=== Source records ===
********

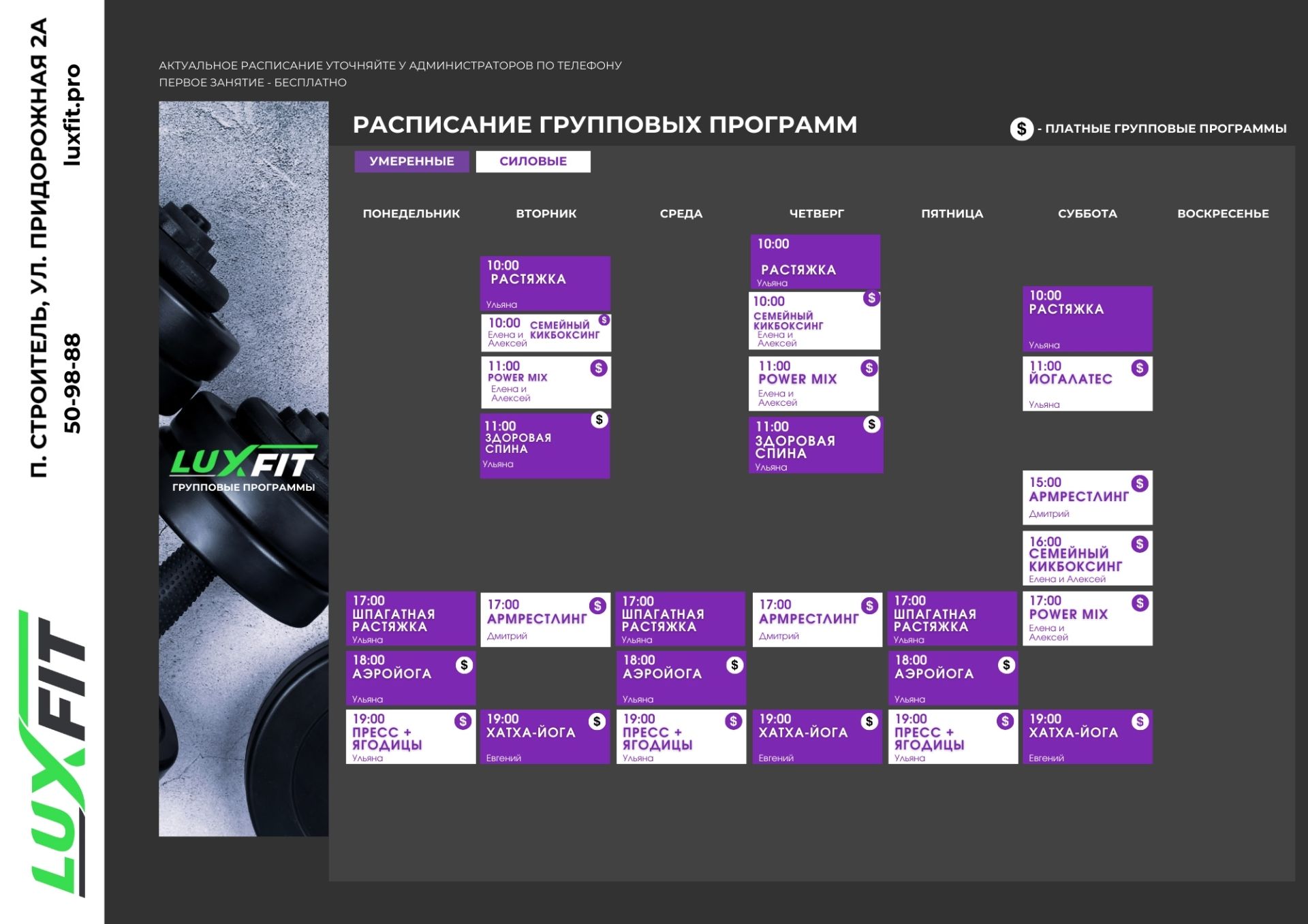The width and height of the screenshot is (1308, 924).
Task: Open Saturday 16:00 Семейный кикбоксинг card
Action: click(x=1087, y=558)
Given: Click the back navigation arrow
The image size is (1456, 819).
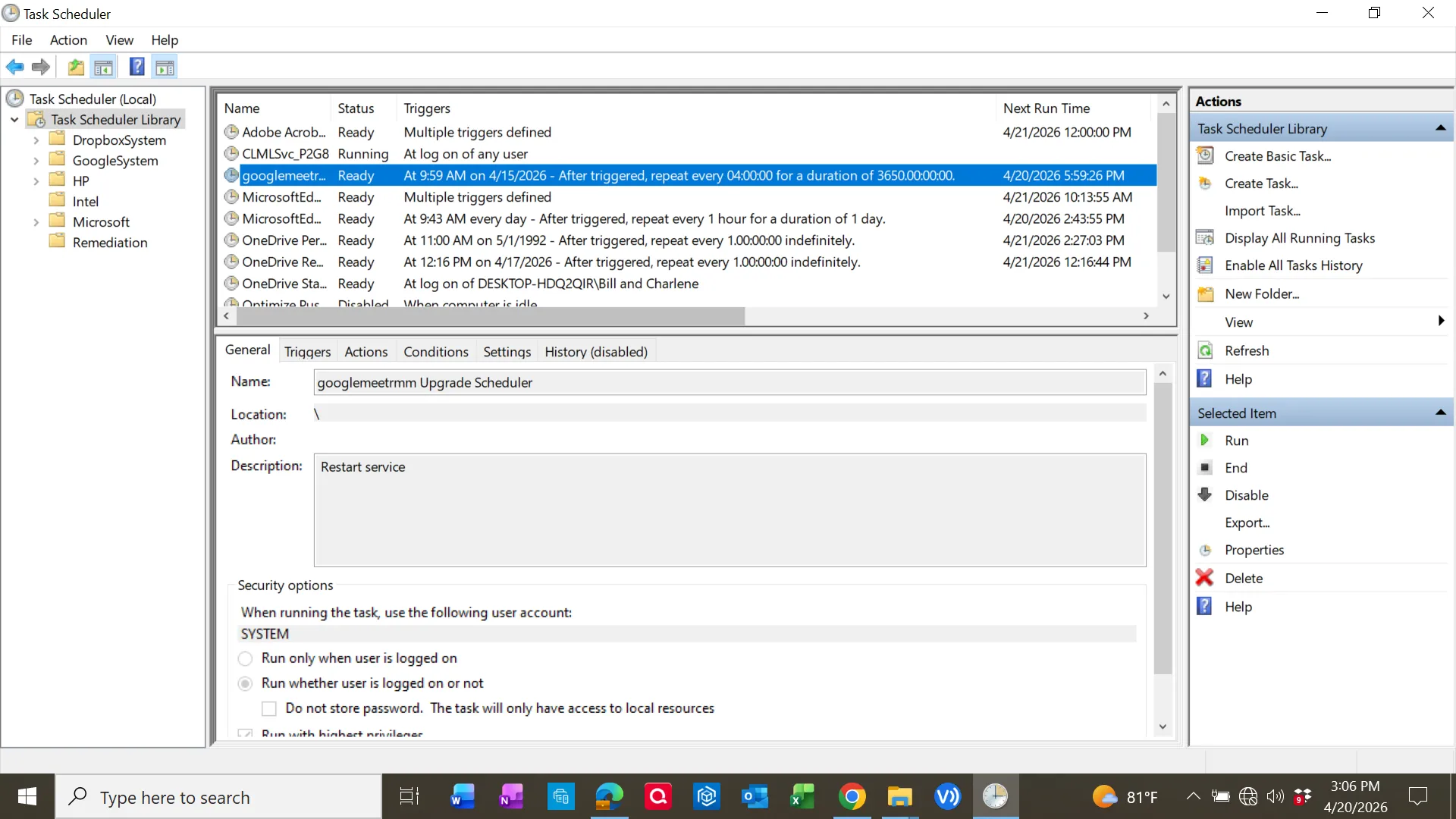Looking at the screenshot, I should 14,67.
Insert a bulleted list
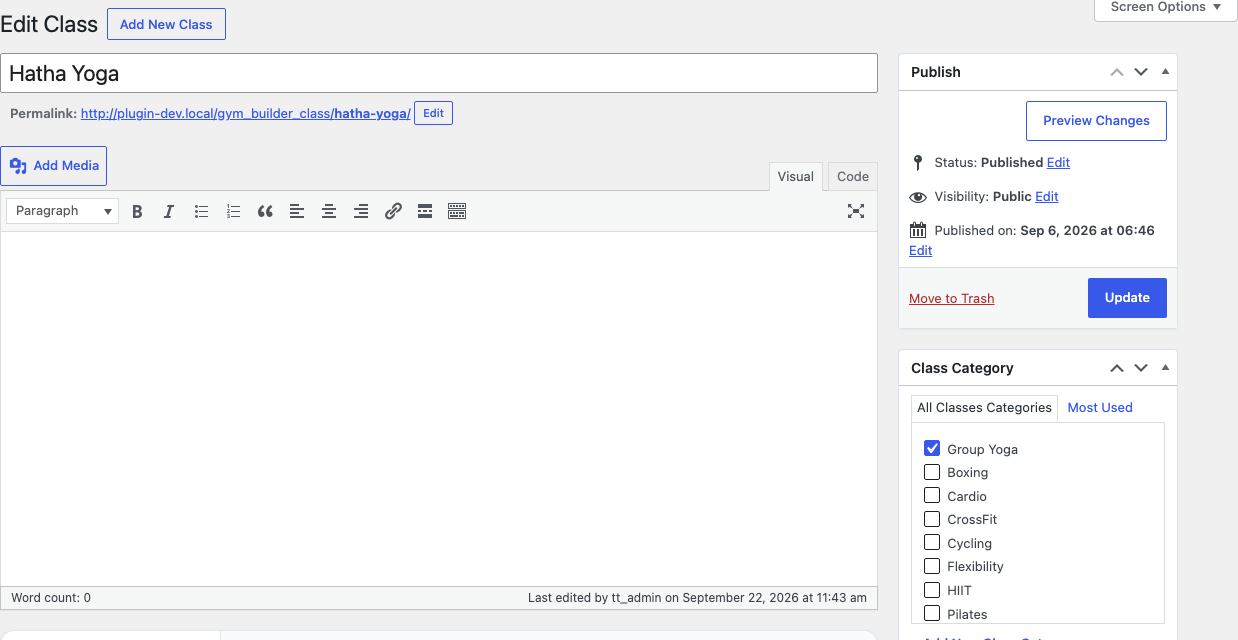1238x640 pixels. 201,211
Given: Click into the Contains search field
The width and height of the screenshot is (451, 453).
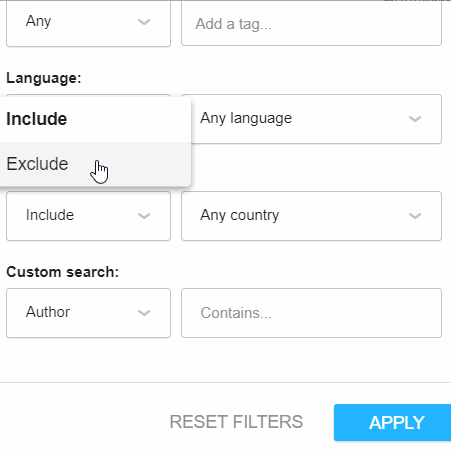Looking at the screenshot, I should 311,313.
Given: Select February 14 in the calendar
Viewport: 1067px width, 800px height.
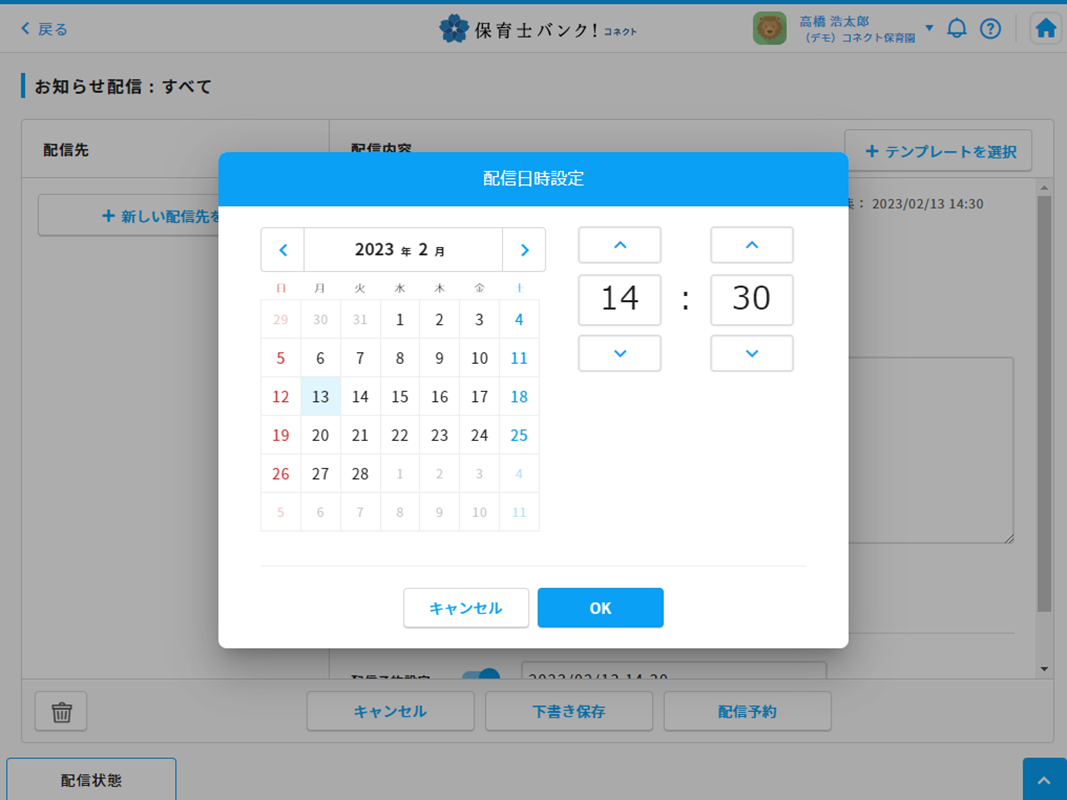Looking at the screenshot, I should coord(360,397).
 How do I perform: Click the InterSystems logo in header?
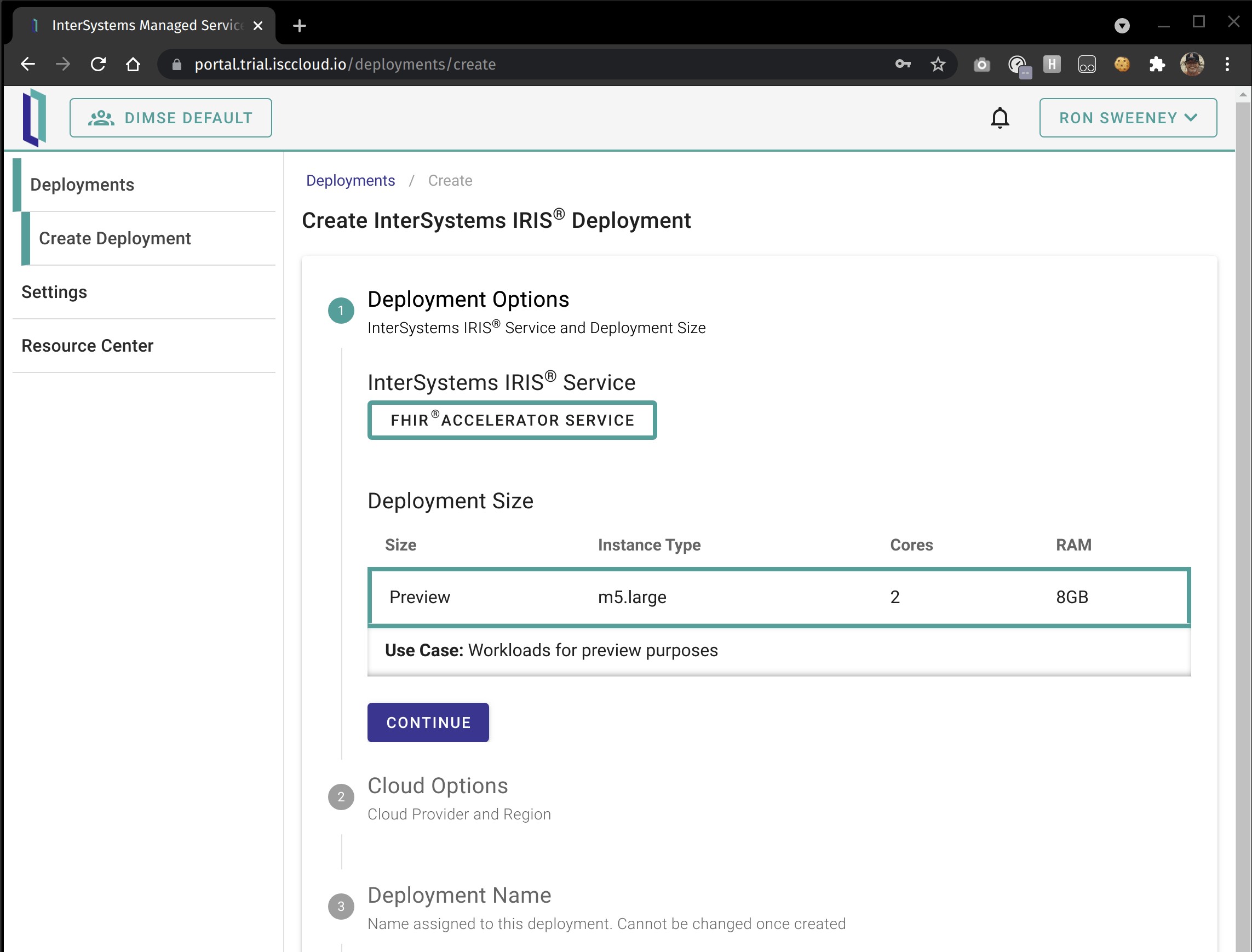click(x=34, y=118)
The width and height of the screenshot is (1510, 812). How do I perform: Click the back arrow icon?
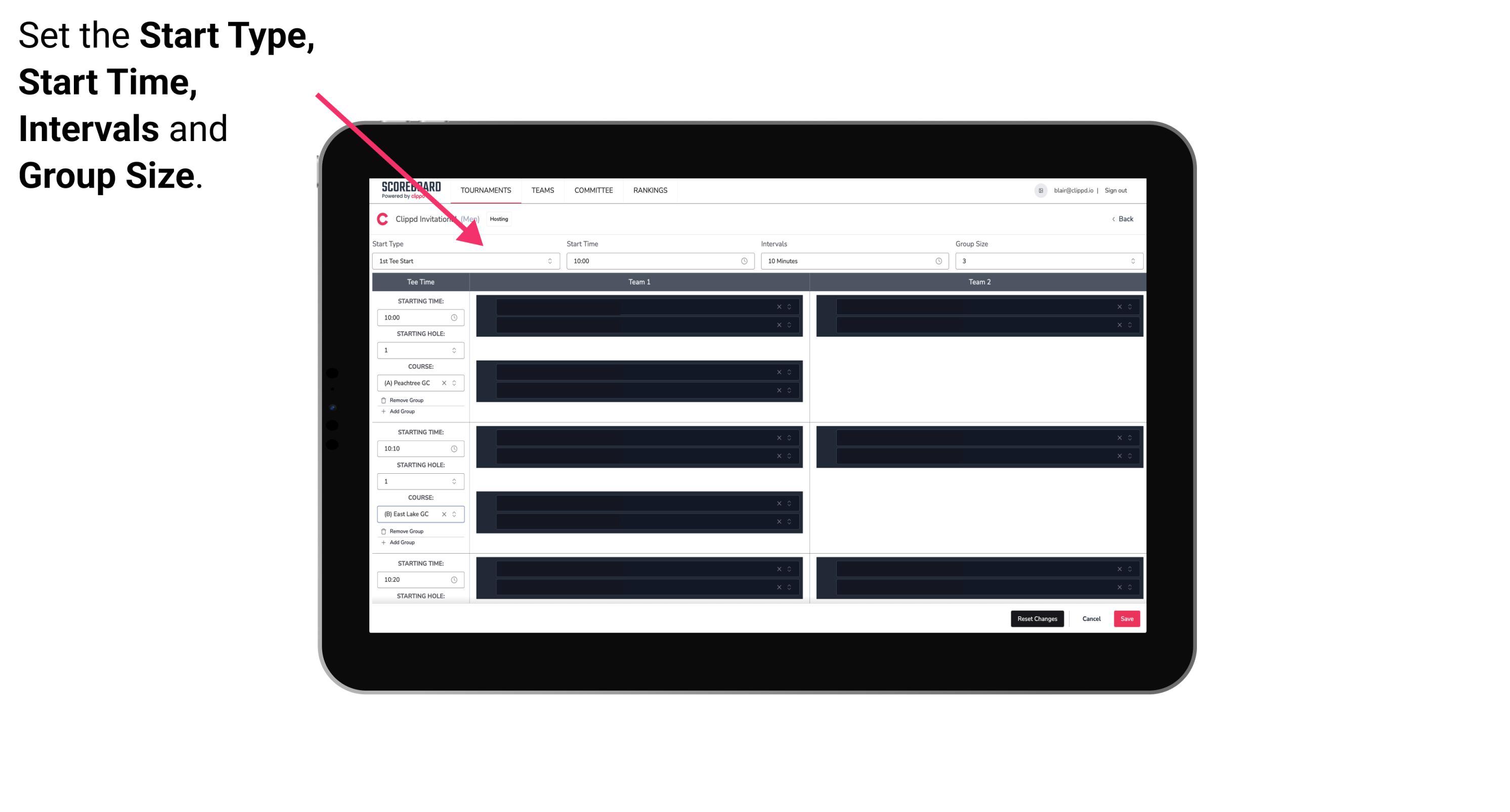[1112, 219]
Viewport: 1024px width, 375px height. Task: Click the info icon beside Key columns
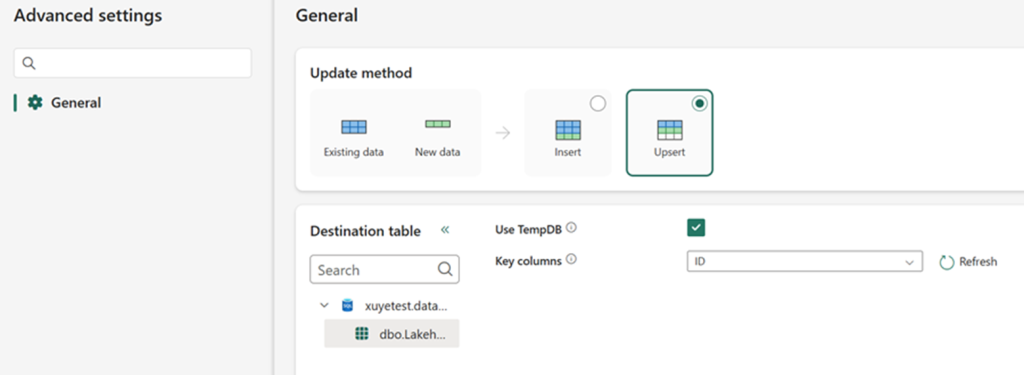(571, 259)
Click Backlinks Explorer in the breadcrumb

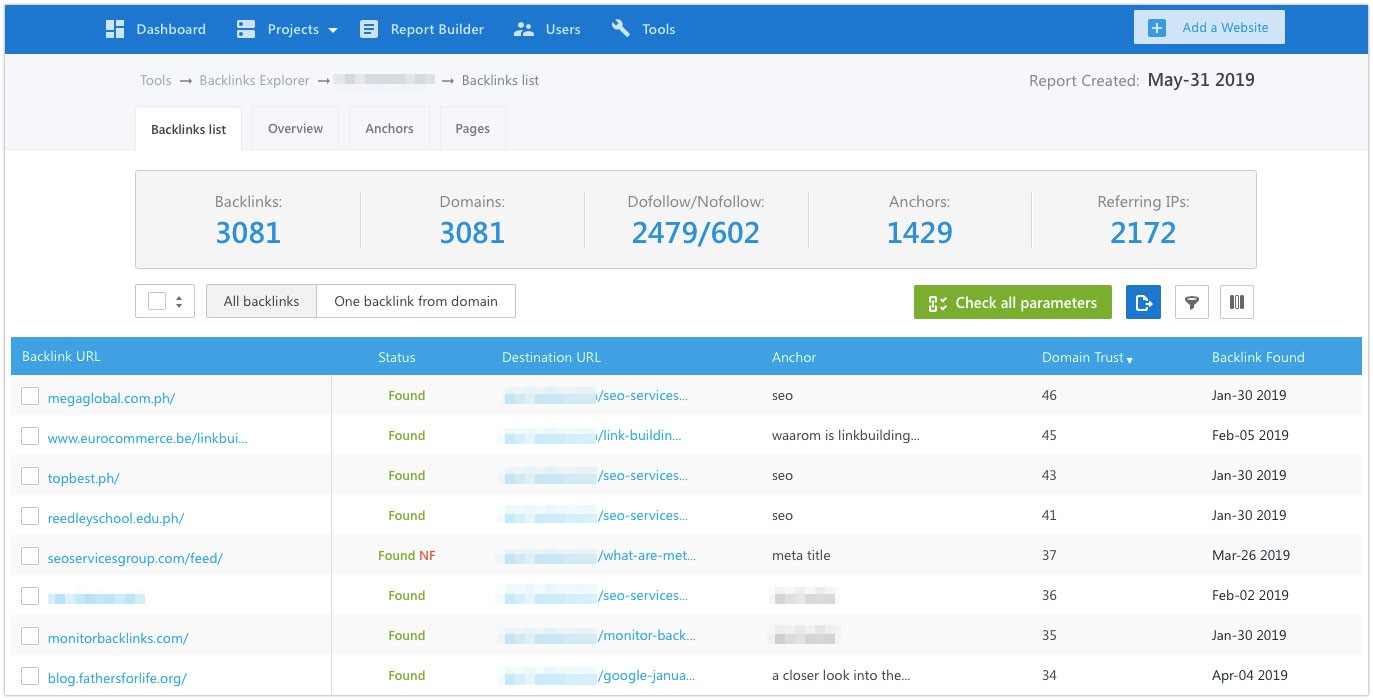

********

=== To be done ===
Reproduce the material above verbatim, line for line, omitting the pictures.

=== The completed task ===
The width and height of the screenshot is (1308, 924).
Task: Open Saturday 16:00 Семейный кикбоксинг card
Action: click(x=1087, y=558)
Given: Click the back navigation arrow
The image size is (1456, 819).
Looking at the screenshot, I should 14,67.
Insert a bulleted list
1238x640 pixels. 201,211
Given: Click into the Contains search field
The width and height of the screenshot is (451, 453).
Looking at the screenshot, I should 311,313.
Given: Select February 14 in the calendar
Viewport: 1067px width, 800px height.
Looking at the screenshot, I should coord(360,397).
 How do I perform: Click the InterSystems logo in header?
click(x=34, y=118)
The width and height of the screenshot is (1510, 812). How do I perform: Click the back arrow icon?
[1112, 219]
Viewport: 1024px width, 375px height. Task: Click the info icon beside Key columns
(571, 259)
Click Backlinks Explorer in the breadcrumb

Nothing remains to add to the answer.